Piano Professeur

Jean-Baptiste DOULCET

Jean-Baptiste Doulcet
Presentation

A diamond with a thousand facets
(Olivier Bellamy, Classica)

A musical mind in action, reaching the very essence of the works (…) Utterly extraordinary.
(Christian Merlin, Le Figaro)

In 2019, Jean-Baptiste Doulcet won 4th Prize and the Audience Prize at the Marguerite Long Competition, chaired by Martha Argerich, as well as the Modern Times Prize at the Clara Haskil Competition, presided over by Christian Zacharias. Also awarded 2nd Prize at the 8th Nordic Piano Competition and honored by the Charles Oulmont Foundation, Jean-Baptiste Doulcet is considered by Classica magazine to be a rising star of French piano, alongside Alexandre Kantorow and Lucas Debargue. He offers a vision, a conception, supported by a remarkable pianistic quality—touch, attack, sense of rebound, mastery of contrast and silence (France tvinfo.fr).

Jean-Baptiste Doulcet performs regularly in France, notably in Paris (Salle Pleyel, Salle Gaveau, Salle Cortot, Saison Musicale des Invalides…), and appears at all major piano festivals: La Roque d’Anthéron, La Folle Journée, Lisztomanias, Piano en Valois, Piano aux Jacobins, Menton Festival, Pianoscope, Pianopolis, and the Nohant Festival. Internationally, he has performed in Denmark (Aarhus Kammermusik, Copenhagen Summer Festival, Oremandsgaard), Sweden, Finland, the United States with orchestra, Canada, Germany, Italy, Japan, Morocco, and China. He also made his debut at the Philharmonie de Paris, the Granada Festival, and the BBC Proms with the Orchestre de Paris under Klaus Mäkelä in the solo piano version of Stravinsky’s Petrushka.

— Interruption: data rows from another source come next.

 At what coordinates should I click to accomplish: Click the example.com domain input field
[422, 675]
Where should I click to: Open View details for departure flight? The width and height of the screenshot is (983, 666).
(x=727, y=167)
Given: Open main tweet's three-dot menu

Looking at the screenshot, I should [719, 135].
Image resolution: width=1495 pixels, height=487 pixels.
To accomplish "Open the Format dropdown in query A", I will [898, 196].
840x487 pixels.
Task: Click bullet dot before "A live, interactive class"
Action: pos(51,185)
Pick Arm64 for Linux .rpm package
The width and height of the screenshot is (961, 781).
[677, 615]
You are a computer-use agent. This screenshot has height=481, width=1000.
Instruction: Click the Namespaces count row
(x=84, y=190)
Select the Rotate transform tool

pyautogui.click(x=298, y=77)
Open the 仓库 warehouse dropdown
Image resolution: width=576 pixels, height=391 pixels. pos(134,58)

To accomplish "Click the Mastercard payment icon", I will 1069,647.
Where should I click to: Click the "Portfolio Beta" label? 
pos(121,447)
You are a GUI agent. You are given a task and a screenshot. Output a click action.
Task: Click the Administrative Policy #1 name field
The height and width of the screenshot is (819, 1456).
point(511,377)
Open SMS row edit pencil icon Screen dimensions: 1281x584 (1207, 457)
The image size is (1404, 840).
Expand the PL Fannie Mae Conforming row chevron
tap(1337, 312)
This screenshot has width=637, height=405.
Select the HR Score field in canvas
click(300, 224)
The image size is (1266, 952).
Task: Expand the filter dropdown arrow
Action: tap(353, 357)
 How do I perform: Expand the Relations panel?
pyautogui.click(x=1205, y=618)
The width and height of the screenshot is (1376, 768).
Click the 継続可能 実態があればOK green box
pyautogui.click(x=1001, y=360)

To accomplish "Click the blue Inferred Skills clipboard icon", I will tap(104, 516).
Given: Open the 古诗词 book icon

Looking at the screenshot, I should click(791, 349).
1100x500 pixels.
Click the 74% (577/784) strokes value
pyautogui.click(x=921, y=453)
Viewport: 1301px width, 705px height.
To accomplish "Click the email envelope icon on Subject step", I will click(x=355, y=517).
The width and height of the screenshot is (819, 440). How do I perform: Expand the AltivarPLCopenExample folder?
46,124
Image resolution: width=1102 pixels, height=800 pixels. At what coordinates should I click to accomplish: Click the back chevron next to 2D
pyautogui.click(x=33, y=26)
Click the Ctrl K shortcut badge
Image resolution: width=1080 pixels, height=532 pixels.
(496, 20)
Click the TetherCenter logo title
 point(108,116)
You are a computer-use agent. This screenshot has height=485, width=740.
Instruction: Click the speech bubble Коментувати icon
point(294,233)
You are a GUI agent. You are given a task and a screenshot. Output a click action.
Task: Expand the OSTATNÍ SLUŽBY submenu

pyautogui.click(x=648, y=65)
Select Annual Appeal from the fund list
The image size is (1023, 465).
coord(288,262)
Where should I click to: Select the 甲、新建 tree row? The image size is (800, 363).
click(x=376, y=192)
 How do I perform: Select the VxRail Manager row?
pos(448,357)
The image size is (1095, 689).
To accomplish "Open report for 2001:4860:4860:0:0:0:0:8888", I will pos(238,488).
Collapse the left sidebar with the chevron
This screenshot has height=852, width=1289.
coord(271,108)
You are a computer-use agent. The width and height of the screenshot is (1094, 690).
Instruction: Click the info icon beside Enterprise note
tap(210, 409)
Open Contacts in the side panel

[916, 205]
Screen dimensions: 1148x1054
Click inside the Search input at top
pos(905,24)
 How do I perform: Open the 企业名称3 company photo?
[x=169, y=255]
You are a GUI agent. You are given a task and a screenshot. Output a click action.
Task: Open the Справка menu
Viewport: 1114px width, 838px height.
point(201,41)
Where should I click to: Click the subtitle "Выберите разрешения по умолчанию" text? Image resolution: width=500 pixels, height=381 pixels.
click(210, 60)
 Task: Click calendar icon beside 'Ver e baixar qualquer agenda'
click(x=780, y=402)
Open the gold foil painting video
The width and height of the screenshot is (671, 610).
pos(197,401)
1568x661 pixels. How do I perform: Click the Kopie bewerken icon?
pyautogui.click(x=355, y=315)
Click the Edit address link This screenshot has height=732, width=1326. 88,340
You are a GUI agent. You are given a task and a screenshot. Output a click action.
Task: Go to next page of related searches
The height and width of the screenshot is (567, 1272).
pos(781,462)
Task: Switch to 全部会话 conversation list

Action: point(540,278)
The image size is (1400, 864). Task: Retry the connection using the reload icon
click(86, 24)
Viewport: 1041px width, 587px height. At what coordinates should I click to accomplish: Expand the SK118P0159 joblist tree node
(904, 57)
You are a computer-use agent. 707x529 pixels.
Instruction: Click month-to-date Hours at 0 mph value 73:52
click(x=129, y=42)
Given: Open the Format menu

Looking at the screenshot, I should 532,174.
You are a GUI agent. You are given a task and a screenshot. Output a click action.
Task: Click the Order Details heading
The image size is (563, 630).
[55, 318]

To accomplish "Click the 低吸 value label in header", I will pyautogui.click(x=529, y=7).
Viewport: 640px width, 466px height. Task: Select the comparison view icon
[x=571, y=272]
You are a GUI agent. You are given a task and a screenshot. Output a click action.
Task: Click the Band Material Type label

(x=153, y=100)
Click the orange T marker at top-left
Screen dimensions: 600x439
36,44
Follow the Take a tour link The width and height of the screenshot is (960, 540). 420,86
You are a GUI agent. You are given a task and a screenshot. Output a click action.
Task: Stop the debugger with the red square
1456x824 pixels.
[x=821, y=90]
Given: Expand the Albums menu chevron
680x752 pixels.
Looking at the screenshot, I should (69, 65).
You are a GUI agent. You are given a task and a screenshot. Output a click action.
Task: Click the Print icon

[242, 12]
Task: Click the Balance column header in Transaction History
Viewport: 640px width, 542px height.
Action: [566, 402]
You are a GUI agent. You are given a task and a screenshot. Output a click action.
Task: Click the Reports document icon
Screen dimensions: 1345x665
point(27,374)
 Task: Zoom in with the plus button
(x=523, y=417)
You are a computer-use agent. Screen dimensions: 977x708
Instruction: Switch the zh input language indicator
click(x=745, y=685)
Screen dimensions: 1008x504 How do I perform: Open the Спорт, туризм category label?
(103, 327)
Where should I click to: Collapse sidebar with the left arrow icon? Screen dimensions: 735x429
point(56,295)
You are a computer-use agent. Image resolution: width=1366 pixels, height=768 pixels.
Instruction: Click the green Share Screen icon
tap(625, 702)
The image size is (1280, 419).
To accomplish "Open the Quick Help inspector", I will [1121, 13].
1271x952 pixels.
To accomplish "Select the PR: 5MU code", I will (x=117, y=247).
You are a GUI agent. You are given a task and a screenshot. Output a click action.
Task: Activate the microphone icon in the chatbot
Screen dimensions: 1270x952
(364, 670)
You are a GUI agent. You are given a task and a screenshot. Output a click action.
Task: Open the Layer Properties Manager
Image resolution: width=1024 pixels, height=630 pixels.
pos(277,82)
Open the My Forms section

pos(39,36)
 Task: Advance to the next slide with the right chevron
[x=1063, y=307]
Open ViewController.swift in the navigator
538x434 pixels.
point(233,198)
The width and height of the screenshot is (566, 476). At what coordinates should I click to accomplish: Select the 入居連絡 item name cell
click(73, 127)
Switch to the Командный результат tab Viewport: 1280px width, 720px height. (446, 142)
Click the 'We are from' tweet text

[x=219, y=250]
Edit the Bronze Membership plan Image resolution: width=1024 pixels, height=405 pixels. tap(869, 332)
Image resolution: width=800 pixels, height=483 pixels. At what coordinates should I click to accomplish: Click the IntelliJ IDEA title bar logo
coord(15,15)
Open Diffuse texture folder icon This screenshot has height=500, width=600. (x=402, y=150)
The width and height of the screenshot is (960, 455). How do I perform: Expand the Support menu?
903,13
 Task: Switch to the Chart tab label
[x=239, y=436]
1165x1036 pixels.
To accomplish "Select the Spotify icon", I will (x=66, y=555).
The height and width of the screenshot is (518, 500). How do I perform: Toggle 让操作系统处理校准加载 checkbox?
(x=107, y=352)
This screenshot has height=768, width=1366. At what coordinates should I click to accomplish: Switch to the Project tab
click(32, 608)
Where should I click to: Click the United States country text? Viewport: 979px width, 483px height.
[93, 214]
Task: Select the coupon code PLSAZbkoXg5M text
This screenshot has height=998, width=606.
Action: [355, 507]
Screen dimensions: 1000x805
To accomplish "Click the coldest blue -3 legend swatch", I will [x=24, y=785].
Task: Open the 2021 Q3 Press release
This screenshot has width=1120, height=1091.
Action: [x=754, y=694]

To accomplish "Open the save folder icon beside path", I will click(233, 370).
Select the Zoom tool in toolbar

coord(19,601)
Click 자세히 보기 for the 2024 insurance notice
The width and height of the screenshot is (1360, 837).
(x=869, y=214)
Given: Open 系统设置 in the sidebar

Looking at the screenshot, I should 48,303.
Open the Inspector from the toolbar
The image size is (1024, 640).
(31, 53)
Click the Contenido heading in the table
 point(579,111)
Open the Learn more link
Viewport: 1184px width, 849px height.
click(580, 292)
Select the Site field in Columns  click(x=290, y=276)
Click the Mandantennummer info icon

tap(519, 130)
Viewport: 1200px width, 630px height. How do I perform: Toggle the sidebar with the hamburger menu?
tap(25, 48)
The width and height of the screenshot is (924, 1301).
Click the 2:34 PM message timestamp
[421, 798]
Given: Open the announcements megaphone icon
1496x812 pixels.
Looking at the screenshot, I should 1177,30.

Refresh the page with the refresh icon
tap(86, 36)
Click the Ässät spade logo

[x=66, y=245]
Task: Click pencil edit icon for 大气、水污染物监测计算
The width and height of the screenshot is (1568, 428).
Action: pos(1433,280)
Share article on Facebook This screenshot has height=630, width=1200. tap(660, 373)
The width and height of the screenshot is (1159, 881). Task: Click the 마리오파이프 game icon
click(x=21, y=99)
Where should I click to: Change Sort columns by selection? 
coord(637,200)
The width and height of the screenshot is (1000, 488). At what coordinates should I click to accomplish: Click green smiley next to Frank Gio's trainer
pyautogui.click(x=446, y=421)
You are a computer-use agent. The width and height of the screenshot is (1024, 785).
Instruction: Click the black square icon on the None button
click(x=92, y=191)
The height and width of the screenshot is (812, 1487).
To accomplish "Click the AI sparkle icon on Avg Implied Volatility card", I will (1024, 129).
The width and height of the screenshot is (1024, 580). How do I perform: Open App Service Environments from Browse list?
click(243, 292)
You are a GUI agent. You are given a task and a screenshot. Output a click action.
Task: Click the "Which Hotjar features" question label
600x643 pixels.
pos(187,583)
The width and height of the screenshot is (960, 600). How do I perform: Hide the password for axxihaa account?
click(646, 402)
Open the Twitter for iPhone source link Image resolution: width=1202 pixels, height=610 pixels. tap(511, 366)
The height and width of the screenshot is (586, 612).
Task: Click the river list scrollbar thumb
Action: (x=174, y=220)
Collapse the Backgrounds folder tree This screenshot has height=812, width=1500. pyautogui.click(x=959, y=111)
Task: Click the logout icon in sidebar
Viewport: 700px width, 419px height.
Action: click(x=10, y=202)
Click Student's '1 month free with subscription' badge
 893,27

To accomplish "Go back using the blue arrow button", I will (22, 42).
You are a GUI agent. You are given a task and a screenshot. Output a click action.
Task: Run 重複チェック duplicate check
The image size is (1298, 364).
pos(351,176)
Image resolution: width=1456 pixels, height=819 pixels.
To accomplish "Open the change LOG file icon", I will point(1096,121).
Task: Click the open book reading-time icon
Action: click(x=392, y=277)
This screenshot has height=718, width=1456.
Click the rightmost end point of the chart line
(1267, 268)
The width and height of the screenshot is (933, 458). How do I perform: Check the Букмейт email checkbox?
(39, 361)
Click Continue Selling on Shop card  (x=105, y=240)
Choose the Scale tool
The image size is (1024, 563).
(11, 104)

He released his first live recording, Beethoven/Schumann (Les Spiriades), interspersed with improvisations—an integral part of his musical activity. In 2022, he released a critically acclaimed album titled Un monde fantastique (Mirare), featuring works by Liszt and Schumann. In 2024, his third album Søleils Blancs, a collection of Nordic piano music (Mirare), brings together works by Grieg, Sibelius, and Carl Nielsen. In Spring 2026, a new album entirely dedicated to improvisation and cinema will be released.

A complete musician, Jean-Baptiste Doulcet also thrives in chamber music, performing with partners such as the Oistrakh String Quartet, Augustin Dumay, Alexandre Kantorow, Marc Coppey, the Hermès Quartet, the Arod Quartet, Fedor Rudin, the Hanson Quartet, Aurélien Pascal, and Raphaël Sévère.

As a composer, he has written no fewer than twenty works for solo instruments, chamber music, and ensemble, premiered by musicians such as Raphaël Pidoux and Alina Ibragimova. His Trilogy of the Passion, for an ensemble of twelve cellos based on poems by Goethe, is published by Alfonce Productions.

Trained at the CNSMD in Paris with Claire Désert in piano and chamber music, Thierry Escaich and Jean-François Zygel in improvisation, he also benefited from guidance by Emile Naoumoff, Tuija Hakkila, Dmitri Bashkirov, Hortense Cartier-Bresson, Epifanio Comis, Alexey Lebedev, and Michel Béroff, as well as advanced studies in Sweden with Julia Mustonen-Dahlkvist.

Finally, he is the co-founder, with his wife, of the French Connection Academy, an international academy based in Denmark for young musicians from around the world, creating a true cultural bridge between France and the Nordic countries.